## Document
::::::

II. HE WHO VIOLATES ONE PRECEPT OF THE LAW IN THE MANNER JUST NOW DESCRIBED, VIOLATES ALL.

1. He subverts, as far as in him lies, the very foundation of the law. When God gives us laws, He may be considered under either of three relations, or under all the three together, as a Sovereign, a Legislator, a Father. He saps the foundation of that obedience which is due to God considered as a Master, if he imagine he may make any reserve in his obedience; if he say, I will submit to God if He command me to be humble, but not if He command me to be chaste, and so on. He saps the foundation of that obedience which is due to God considered as a Lawgiver, if he imagine God is just in giving such and such a law, but not in prescribing such and such other laws. He subverts the foundation of obedience to God as a Father, if he suppose that God hath our happiness in view in requiring us to renounce some passions; but that He goes contrary to our interests by requiring us to sacrifice some other passions, which he may suppose can never be sacrificed without his sacrificing at the same time his pleasure and felicity.

2. The man who offends in the manner that we have described, he who in his mind resolves to sin and endeavours to force his conscience to approve vice while he commits "it, breaks all the precepts of the law, because, whether he do actually break them or not, he breaks them virtually and intentionally.

III. St. James pronounces in our text A SENTENCE OF CONDEMNATION AGAINST THREE SORTS OF SINNERS.

1. They who are engaged in a way of life sinful of itself are guilty of a violation of the whole law, while they seem to offend only in one point. We every day hear merchants and traders ingenuously confess that their business cannot succeed unless they defraud the Government.

2. In the same class we put sinners who cherish a darling passion. A jealous God will accept of none of our homage while we refuse Him that of our chief love.

3. Finally, intractable minds are condemned in our text. Docility is a touchstone, by which a doubtful piety may be known to be real or apparent.

::::::

## Raw data
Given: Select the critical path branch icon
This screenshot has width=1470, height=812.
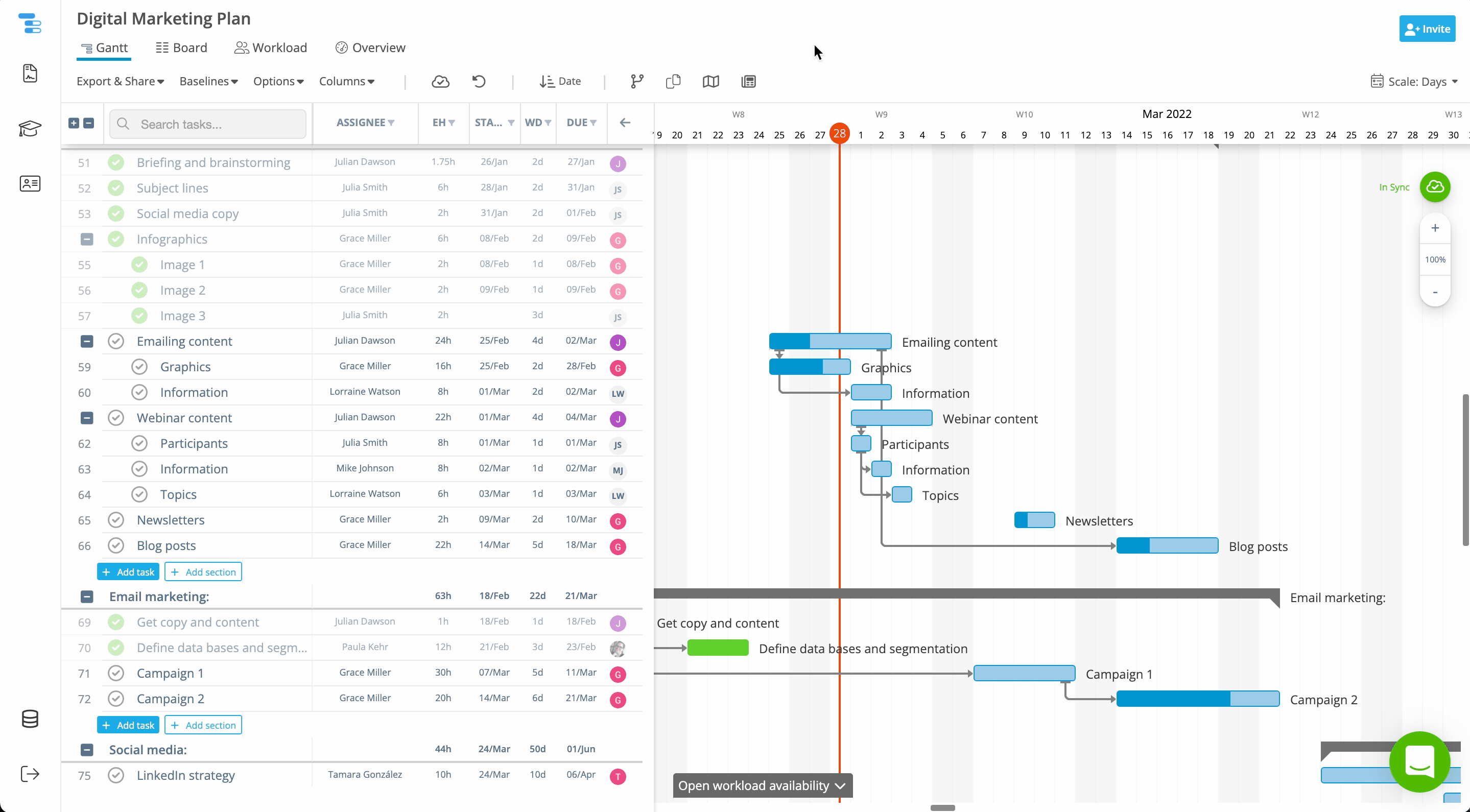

::::::

## Required work
Write out the part of the sermon text on breaking the law from "III. St. James" to "real or apparent.", word for word.

## Answer to the exercise
III. St. James pronounces in our text A SENTENCE OF CONDEMNATION AGAINST THREE SORTS OF SINNERS.

1. They who are engaged in a way of life sinful of itself are guilty of a violation of the whole law, while they seem to offend only in one point. We every day hear merchants and traders ingenuously confess that their business cannot succeed unless they defraud the Government.

2. In the same class we put sinners who cherish a darling passion. A jealous God will accept of none of our homage while we refuse Him that of our chief love.

3. Finally, intractable minds are condemned in our text. Docility is a touchstone, by which a doubtful piety may be known to be real or apparent.